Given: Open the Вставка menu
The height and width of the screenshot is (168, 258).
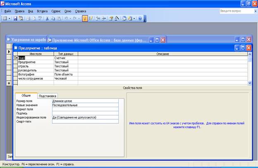Looking at the screenshot, I should click(x=42, y=11).
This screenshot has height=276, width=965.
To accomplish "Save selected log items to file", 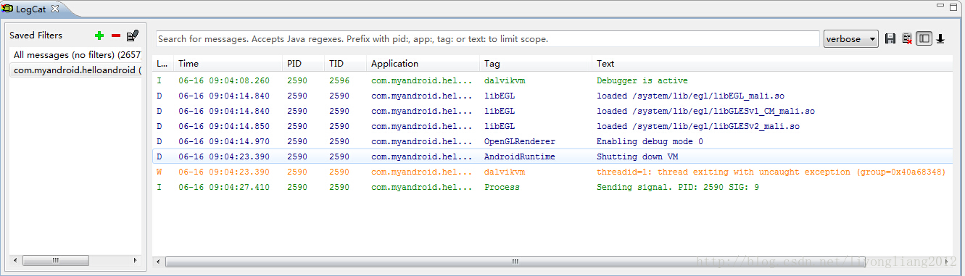I will 890,38.
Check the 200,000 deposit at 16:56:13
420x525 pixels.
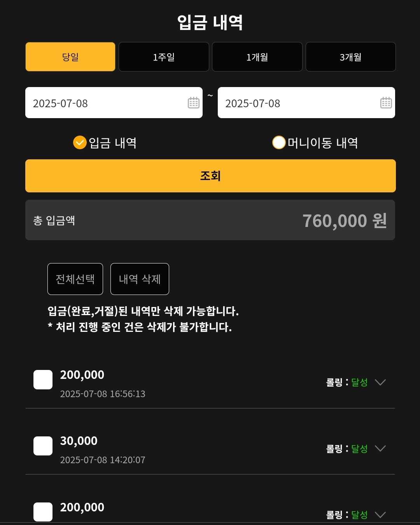click(x=43, y=380)
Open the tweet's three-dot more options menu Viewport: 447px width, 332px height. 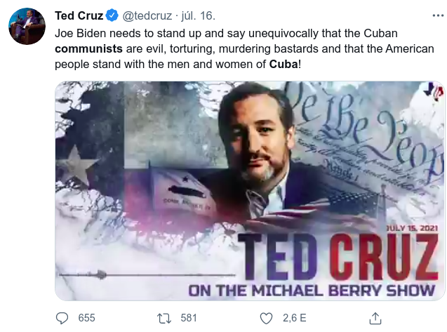[x=438, y=14]
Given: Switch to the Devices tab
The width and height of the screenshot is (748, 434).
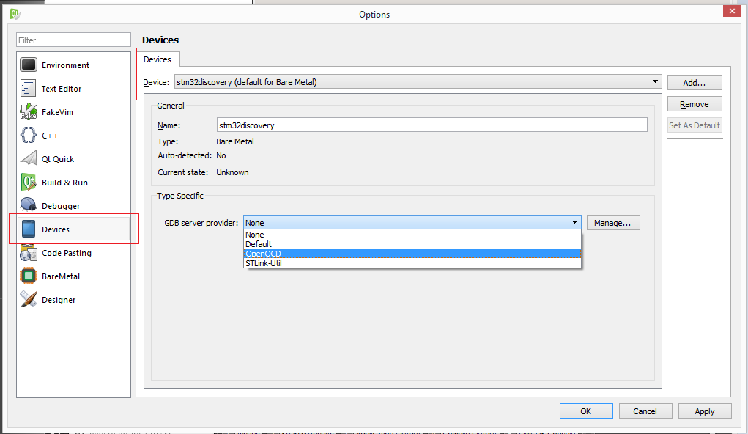Looking at the screenshot, I should tap(158, 59).
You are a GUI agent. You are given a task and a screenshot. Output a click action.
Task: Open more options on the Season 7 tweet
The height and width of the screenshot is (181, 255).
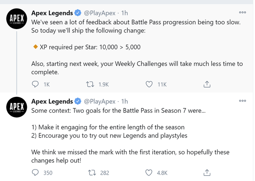click(243, 101)
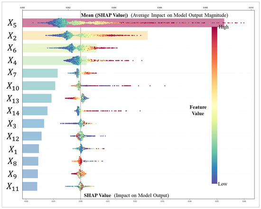Select the X4 light green bar
The height and width of the screenshot is (209, 261).
tap(55, 61)
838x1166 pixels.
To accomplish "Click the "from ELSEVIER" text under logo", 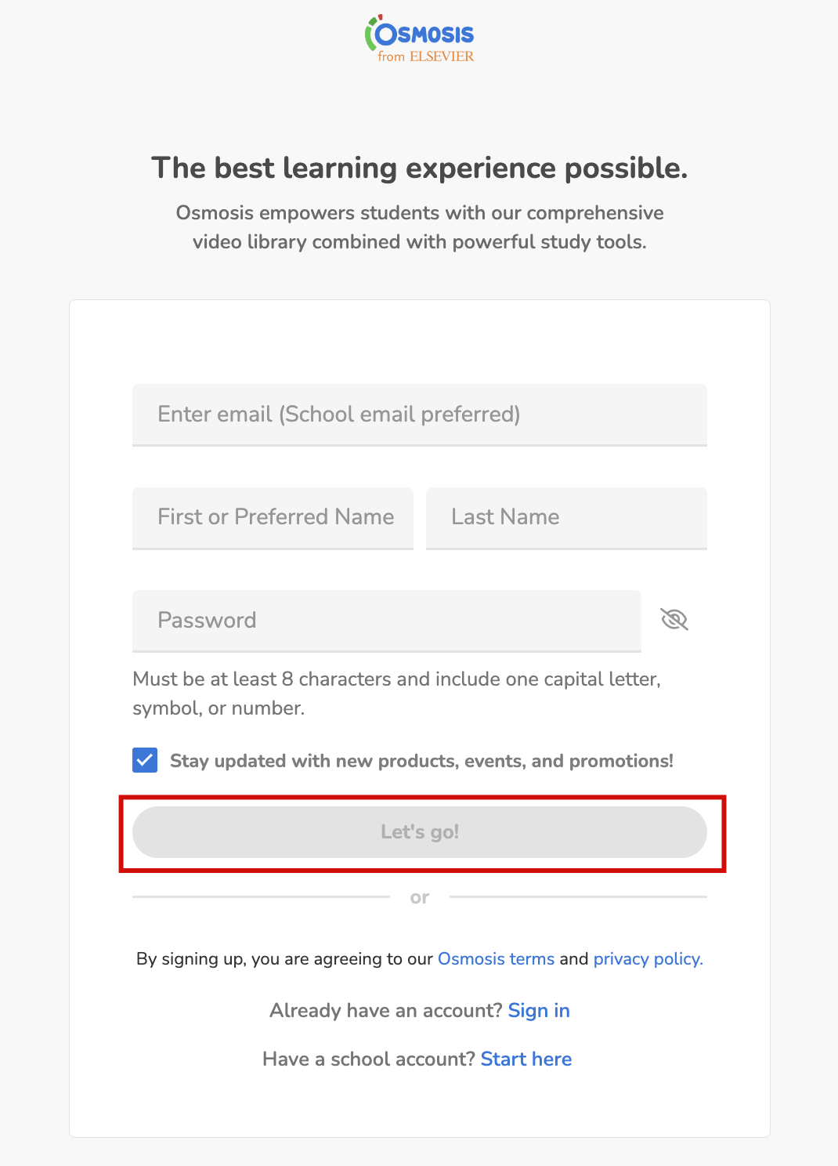I will (x=426, y=56).
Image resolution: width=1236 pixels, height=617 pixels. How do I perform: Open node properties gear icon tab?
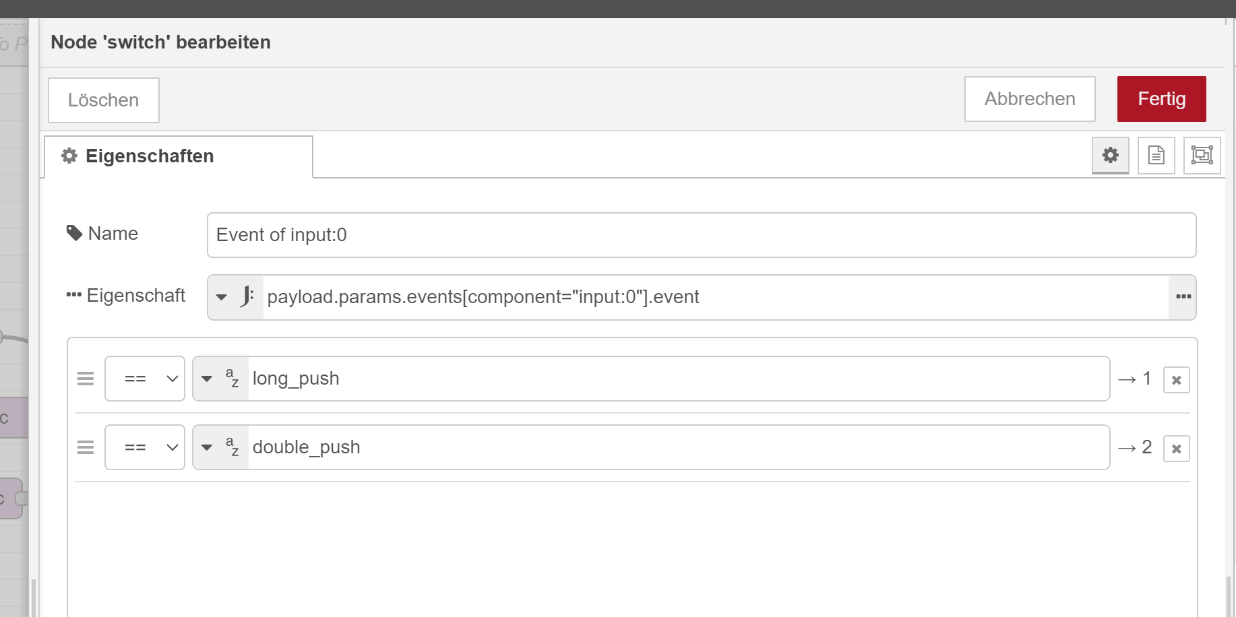point(1110,156)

▬▬▬▬▬▬▬▬▬▬

* DIRECTIONS FOR THIS TASK: Word for word, restate the lines from the one containing "Image resolution: width=1236" through the end of the entries. Do not include pictures.

* ANSWER AREA:
Image resolution: width=1236 pixels, height=617 pixels. How do I perform: Open node properties gear icon tab?
point(1110,156)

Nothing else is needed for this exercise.